Verordening (EG) nr. 193/2002 van de Commissie van 31 januari 2002 tot vaststelling van de restituties bij uitvoer van op basis van granen en rijst verwerkte producten

Publicatieblad Nr. L 031 van 01/02/2002 blz. 0059 - 0061


Verordening (EG) nr. 193/2002 van de Commissie

van 31 januari 2002

tot vaststelling van de restituties bij uitvoer van op basis van granen en rijst verwerkte producten

DE COMMISSIE VAN DE EUROPESE GEMEENSCHAPPEN,

Gelet op het Verdrag tot oprichting van de Europese Gemeenschap,

Gelet op Verordening (EEG) nr. 1766/92 van de Raad van 30 juni 1992 houdende een gemeenschappelijke ordening der markten in de sector granen(1), laatstelijk gewijzigd bij Verordening (EG) nr. 1666/2000(2), inzonderheid op artikel 13, lid 3,

Gelet op Verordening (EG) nr. 3072/95 van de Raad van 22 december 1995 houdende een gemeenschappelijke ordening van de rijstmarkt(3), laatstelijk gewijzigd bij Verordening (EG) nr. 1987/2001(4), inzonderheid op artikel 13, lid 3,

Overwegende hetgeen volgt:

(1) Volgens artikel 13 van Verordening (EEG) nr. 1766/92 en artikel 13 van Verordening (EG) nr. 3072/95 kan het verschil tussen de noteringen of de prijzen op de wereldmarkt voor de in artikel 1 van deze verordeningen genoemde producten en de prijzen van deze producten in de Gemeenschap worden overbrugd door een restitutie bij de uitvoer.

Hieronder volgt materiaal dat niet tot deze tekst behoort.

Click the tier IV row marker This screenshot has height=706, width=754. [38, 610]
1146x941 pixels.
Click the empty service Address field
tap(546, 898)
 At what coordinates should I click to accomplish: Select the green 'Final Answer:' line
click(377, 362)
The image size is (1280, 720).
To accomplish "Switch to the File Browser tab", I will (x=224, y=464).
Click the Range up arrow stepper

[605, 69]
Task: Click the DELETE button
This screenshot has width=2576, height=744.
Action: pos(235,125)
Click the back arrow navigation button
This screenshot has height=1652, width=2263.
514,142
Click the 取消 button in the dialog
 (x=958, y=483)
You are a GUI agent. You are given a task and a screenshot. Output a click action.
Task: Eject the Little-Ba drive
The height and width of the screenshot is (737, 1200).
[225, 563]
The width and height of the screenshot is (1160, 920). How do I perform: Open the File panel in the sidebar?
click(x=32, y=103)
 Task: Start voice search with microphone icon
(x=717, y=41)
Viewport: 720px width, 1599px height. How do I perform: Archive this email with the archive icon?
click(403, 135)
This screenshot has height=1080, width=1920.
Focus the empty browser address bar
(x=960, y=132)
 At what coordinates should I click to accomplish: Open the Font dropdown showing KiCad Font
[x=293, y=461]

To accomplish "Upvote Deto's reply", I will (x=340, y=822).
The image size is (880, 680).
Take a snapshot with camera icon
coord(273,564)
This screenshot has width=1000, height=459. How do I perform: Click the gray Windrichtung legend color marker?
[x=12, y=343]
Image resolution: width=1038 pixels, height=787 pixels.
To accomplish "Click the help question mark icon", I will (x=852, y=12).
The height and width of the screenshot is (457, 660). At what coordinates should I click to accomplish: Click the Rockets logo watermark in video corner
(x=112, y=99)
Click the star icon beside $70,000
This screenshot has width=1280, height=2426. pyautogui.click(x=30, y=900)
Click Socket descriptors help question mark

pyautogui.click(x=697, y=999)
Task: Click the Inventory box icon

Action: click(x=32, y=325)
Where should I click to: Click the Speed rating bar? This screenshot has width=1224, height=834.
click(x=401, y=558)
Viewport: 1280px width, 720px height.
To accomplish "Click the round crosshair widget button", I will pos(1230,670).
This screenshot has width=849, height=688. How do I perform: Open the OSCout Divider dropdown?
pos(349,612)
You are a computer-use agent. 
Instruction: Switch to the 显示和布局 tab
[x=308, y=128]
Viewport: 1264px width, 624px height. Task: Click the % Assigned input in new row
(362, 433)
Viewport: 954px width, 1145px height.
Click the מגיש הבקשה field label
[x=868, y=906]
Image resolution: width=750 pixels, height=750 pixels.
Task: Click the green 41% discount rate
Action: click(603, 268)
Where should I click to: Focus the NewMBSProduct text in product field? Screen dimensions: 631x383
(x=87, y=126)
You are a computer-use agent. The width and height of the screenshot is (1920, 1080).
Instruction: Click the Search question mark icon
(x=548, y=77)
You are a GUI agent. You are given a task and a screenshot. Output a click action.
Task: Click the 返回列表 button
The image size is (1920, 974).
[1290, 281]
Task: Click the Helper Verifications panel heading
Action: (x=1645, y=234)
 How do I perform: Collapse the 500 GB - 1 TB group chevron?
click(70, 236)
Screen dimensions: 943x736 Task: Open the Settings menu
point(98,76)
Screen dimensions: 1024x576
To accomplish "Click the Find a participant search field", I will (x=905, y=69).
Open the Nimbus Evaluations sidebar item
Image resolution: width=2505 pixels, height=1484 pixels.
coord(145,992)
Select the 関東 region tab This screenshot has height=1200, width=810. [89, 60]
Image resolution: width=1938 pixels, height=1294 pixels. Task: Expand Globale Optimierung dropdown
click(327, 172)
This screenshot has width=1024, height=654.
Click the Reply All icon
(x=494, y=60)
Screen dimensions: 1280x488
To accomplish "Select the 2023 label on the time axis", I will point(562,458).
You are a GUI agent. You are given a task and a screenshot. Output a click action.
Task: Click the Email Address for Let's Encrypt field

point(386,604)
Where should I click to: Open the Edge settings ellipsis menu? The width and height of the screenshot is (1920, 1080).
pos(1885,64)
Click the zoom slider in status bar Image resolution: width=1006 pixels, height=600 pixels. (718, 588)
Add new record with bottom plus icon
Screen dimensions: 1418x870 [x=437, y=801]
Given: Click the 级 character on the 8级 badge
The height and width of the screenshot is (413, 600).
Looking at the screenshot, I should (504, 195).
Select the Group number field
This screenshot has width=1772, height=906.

(2) Krachtens artikel 13 van Verordening (EG) nr. 3072/95 moeten de restituties worden vastgesteld met inachtneming van de bestaande situatie en de vooruitzichten voor de ontwikkeling, enerzijds van de beschikbare hoeveelheden granen, rijst en breukrijst, evenals van hun prijzen op de markt van de Gemeenschap, en anderzijds van de prijzen van granen, rijst en breukrijst en de producten in de sector granen op de wereldmarkt. Krachtens deze artikelen moeten ook waarborgen worden geschapen dat op de graan- en rijstmarkten een evenwichtige toestand heerst en een natuurlijke ontwikkeling op het gebied van de prijzen en de handel plaatsvindt en moet bovendien rekening worden gehouden met het economische aspect van de bedoelde uitvoer en de noodzaak verstoringen op de markt van de Gemeenschap te vermijden.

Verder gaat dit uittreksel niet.